Stored dataset items:
--
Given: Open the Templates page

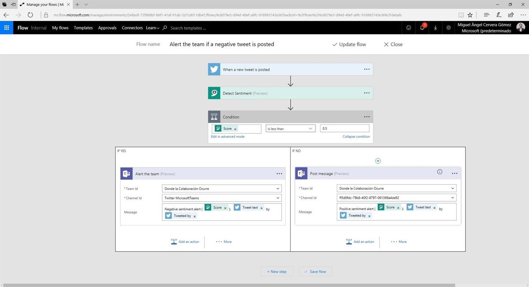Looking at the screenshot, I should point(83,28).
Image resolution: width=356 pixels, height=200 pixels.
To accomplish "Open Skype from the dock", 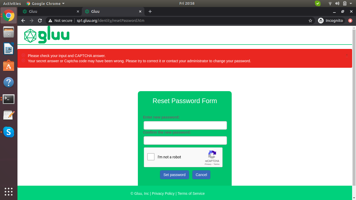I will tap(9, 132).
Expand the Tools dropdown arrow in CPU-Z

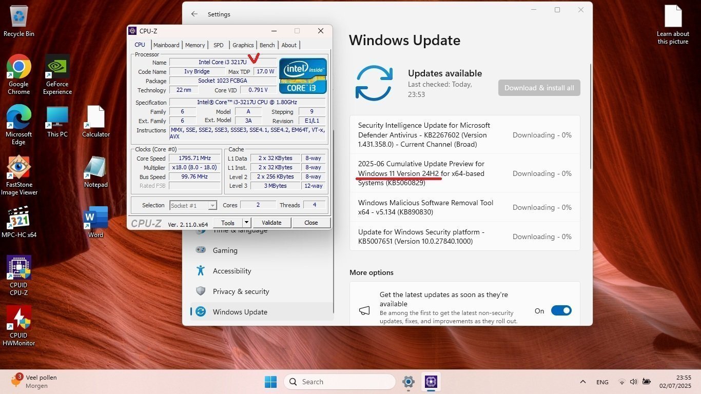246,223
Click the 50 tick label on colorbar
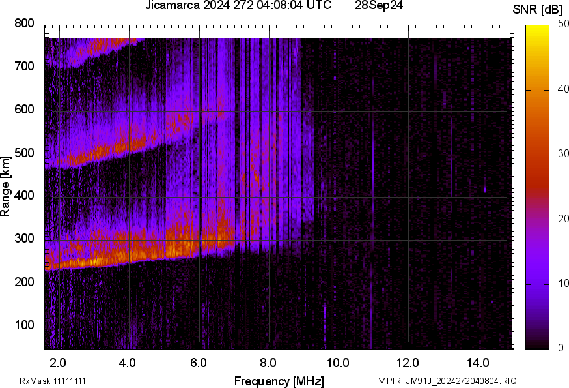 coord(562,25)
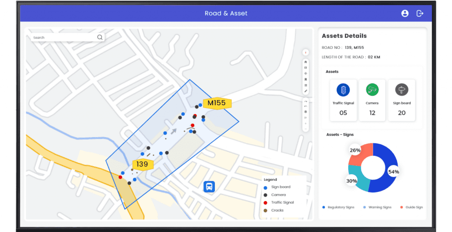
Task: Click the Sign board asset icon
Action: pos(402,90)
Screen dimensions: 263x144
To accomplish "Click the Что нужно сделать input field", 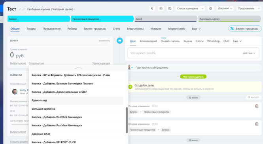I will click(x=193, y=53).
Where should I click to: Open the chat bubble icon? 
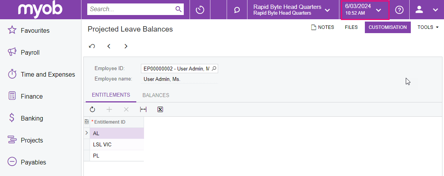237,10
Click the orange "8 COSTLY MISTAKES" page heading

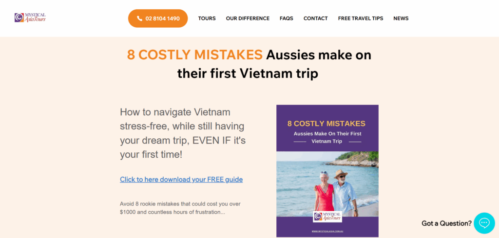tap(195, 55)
--
- [WHAT YOU HAVE TO DO]: Using the records above, extract exactly and only the lines from the one with "Where should I" through the final line, inclusive, leaving out pictures.

- [EXERCISE OUTPUT]:
Where should I click to: Open the chat bubble icon? 
237,10
Click the orange "8 COSTLY MISTAKES" page heading

tap(195, 55)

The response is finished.